• **Task to complete**:
Quote exactly and only this range of lines in the data below: the line that holds "Where should I" to the line that holds "Task: Click NVIDIA", both included.

• **Data in this exercise**:
--*--

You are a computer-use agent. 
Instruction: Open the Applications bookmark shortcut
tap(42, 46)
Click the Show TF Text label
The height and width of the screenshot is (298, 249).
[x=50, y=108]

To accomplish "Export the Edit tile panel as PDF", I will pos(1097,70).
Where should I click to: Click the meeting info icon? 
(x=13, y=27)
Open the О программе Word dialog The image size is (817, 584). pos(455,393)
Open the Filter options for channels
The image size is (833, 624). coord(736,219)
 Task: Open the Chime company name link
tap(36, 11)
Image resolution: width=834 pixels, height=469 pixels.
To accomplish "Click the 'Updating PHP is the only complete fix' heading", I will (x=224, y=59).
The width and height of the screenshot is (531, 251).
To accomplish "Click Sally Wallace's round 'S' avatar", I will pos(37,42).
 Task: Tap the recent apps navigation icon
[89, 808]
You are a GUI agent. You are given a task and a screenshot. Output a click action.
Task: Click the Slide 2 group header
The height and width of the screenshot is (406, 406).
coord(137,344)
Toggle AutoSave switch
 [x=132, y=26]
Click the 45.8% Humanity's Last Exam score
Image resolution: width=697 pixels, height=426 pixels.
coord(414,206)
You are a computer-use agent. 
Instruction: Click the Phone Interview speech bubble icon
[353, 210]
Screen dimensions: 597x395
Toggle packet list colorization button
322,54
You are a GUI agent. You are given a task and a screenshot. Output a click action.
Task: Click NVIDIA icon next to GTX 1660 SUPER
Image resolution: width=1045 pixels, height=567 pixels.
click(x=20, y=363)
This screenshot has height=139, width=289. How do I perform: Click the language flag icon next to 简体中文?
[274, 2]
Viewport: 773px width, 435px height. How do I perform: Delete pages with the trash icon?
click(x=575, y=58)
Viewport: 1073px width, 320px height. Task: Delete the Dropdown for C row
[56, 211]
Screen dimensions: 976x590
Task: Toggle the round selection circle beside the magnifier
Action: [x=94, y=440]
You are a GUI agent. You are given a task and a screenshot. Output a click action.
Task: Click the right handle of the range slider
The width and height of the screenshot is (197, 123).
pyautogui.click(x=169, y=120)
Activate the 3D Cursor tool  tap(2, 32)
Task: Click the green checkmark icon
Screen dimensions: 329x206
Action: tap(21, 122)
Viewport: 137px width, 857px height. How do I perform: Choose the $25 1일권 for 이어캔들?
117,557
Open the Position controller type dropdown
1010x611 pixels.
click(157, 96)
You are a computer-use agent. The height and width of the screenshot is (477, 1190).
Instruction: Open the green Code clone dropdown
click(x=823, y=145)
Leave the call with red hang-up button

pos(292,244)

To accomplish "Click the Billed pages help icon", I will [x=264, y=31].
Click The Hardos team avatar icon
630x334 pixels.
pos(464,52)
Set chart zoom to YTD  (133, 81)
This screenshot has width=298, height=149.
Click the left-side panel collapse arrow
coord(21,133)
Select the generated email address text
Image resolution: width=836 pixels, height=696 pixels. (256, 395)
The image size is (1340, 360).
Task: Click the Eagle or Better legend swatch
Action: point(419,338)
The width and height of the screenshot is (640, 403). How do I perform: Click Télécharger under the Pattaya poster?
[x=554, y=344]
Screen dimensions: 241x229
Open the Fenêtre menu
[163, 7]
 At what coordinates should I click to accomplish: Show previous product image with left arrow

--*--

• **Answer to the problem**:
Where should I click to: Click the meeting info icon? 
(x=13, y=27)
Open the О программе Word dialog The image size is (817, 584). pos(455,393)
Open the Filter options for channels
The image size is (833, 624). coord(736,219)
 Task: Open the Chime company name link
tap(36, 11)
Image resolution: width=834 pixels, height=469 pixels.
To accomplish "Click the 'Updating PHP is the only complete fix' heading", I will (x=224, y=59).
The width and height of the screenshot is (531, 251).
To accomplish "Click Sally Wallace's round 'S' avatar", I will pos(37,42).
 Task: Tap the recent apps navigation icon
[89, 808]
You are a GUI agent. You are given a task and a screenshot. Output a click action.
Task: Click the Slide 2 group header
The height and width of the screenshot is (406, 406).
coord(137,344)
Toggle AutoSave switch
 [x=132, y=26]
Click the 45.8% Humanity's Last Exam score
Image resolution: width=697 pixels, height=426 pixels.
coord(414,206)
You are a computer-use agent. 
Instruction: Click the Phone Interview speech bubble icon
[353, 210]
Screen dimensions: 597x395
Toggle packet list colorization button
322,54
You are a GUI agent. You are given a task and a screenshot. Output a click action.
Task: Click NVIDIA icon next to GTX 1660 SUPER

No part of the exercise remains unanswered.